All lines from the one containing "Toggle remedy grade level 3 button" to the end of the listing below are to be reproduced exactly, and no others.

→ **LISTED ENTRIES**:
****************
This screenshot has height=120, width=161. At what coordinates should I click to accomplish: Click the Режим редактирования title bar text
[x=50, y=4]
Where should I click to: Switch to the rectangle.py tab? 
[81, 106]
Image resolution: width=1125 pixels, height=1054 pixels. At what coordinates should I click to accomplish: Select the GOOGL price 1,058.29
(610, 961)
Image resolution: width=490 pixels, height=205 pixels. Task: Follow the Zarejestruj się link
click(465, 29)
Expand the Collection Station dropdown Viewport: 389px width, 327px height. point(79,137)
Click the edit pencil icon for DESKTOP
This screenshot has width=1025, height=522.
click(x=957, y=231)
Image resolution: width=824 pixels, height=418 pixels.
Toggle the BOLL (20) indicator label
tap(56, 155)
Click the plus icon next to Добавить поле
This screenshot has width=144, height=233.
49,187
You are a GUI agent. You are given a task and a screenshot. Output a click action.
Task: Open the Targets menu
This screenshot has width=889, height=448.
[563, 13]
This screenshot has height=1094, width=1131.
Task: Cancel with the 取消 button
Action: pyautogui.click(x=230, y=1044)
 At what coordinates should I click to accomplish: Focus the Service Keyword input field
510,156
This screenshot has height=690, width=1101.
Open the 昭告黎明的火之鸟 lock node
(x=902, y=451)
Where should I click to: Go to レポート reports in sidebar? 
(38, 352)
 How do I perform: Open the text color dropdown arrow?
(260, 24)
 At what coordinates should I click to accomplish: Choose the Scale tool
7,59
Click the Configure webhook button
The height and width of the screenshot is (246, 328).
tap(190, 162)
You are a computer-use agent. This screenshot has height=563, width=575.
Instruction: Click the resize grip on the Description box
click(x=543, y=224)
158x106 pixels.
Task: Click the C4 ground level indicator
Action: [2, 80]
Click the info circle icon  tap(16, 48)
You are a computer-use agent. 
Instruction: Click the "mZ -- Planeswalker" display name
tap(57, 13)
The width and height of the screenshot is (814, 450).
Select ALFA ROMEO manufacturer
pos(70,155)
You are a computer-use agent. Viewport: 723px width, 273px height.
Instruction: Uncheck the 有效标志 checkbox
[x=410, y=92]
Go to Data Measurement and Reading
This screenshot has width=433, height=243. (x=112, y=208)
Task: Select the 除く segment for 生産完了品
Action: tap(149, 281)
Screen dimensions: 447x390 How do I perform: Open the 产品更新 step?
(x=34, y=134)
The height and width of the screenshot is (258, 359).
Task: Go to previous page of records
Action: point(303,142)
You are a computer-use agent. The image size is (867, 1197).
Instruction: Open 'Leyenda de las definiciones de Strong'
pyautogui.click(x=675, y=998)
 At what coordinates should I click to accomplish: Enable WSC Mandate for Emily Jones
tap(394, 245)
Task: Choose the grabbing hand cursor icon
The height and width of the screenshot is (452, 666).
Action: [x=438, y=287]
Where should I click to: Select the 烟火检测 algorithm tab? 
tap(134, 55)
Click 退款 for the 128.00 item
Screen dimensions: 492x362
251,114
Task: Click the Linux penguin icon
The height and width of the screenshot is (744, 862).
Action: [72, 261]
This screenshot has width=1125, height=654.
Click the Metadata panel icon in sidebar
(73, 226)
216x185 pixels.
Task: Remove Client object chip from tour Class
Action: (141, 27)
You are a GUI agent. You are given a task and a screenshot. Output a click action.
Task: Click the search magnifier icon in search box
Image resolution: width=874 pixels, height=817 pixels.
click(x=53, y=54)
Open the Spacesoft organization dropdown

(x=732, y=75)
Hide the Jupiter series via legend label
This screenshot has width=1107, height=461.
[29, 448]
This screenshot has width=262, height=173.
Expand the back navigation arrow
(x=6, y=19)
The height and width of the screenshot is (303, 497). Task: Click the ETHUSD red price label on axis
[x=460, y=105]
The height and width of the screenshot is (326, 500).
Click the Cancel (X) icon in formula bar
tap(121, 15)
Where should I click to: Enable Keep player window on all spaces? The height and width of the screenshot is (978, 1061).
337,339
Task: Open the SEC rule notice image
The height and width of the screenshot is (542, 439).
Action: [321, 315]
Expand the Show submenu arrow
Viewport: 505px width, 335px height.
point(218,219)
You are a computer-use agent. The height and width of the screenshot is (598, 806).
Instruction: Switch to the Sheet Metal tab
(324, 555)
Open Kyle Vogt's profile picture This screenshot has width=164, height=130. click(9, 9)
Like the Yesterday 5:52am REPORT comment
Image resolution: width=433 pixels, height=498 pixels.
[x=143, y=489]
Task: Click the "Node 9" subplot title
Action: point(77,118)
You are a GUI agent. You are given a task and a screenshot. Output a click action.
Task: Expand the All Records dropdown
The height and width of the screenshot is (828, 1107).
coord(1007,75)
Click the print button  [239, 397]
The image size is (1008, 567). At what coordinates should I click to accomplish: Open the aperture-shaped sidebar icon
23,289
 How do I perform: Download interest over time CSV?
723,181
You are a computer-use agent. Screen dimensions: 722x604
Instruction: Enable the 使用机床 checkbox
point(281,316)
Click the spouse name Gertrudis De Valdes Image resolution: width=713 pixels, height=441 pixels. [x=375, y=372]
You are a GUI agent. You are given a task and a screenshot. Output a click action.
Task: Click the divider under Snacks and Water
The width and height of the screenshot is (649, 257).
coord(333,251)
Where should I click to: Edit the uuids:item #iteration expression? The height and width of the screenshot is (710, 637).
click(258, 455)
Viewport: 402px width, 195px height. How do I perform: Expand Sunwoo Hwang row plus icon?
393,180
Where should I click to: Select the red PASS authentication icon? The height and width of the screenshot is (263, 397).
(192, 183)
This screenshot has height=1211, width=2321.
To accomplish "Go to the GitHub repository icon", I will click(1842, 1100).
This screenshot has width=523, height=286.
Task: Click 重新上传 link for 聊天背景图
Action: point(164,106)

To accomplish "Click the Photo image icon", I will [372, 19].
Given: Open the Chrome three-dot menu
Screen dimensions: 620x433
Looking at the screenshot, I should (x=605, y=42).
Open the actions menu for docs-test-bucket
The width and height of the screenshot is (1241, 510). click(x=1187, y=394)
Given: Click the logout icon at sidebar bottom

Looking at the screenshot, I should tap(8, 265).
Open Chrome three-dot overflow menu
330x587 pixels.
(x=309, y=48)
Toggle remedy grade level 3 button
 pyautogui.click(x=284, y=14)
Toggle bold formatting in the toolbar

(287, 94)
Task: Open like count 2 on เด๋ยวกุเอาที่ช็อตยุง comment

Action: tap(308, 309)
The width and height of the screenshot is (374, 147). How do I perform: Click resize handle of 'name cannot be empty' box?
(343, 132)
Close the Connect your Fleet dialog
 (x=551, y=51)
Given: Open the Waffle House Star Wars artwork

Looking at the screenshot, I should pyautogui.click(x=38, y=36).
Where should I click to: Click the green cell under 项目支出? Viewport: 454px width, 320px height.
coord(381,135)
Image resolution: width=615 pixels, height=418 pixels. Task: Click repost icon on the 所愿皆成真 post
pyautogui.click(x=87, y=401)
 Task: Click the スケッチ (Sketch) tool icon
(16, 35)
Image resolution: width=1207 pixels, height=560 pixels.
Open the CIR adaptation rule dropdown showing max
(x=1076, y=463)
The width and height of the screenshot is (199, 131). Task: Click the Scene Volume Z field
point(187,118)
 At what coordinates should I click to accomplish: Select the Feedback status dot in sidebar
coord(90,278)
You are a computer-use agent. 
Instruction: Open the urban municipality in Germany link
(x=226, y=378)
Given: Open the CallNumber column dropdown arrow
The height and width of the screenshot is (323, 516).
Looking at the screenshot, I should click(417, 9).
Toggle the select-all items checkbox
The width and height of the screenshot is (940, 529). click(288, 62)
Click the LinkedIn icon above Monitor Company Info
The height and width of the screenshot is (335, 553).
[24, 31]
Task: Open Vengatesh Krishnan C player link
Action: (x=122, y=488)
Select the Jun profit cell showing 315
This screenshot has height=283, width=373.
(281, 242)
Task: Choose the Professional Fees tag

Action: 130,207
****************
→ **SOLUTION BELOW**:
Toggle remedy grade level 3 button
 pyautogui.click(x=284, y=14)
Toggle bold formatting in the toolbar

(287, 94)
Task: Open like count 2 on เด๋ยวกุเอาที่ช็อตยุง comment

Action: tap(308, 309)
The width and height of the screenshot is (374, 147). How do I perform: Click resize handle of 'name cannot be empty' box?
(343, 132)
Close the Connect your Fleet dialog
 (x=551, y=51)
Given: Open the Waffle House Star Wars artwork

Looking at the screenshot, I should pyautogui.click(x=38, y=36).
Where should I click to: Click the green cell under 项目支出? Viewport: 454px width, 320px height.
coord(381,135)
Image resolution: width=615 pixels, height=418 pixels. Task: Click repost icon on the 所愿皆成真 post
pyautogui.click(x=87, y=401)
 Task: Click the スケッチ (Sketch) tool icon
(16, 35)
Image resolution: width=1207 pixels, height=560 pixels.
Open the CIR adaptation rule dropdown showing max
(x=1076, y=463)
The width and height of the screenshot is (199, 131). Task: Click the Scene Volume Z field
point(187,118)
 At what coordinates should I click to accomplish: Select the Feedback status dot in sidebar
coord(90,278)
You are a computer-use agent. 
Instruction: Open the urban municipality in Germany link
(x=226, y=378)
Given: Open the CallNumber column dropdown arrow
The height and width of the screenshot is (323, 516).
Looking at the screenshot, I should click(417, 9).
Toggle the select-all items checkbox
The width and height of the screenshot is (940, 529). click(288, 62)
Click the LinkedIn icon above Monitor Company Info
The height and width of the screenshot is (335, 553).
[24, 31]
Task: Open Vengatesh Krishnan C player link
Action: (x=122, y=488)
Select the Jun profit cell showing 315
This screenshot has height=283, width=373.
(281, 242)
Task: Choose the Professional Fees tag

Action: 130,207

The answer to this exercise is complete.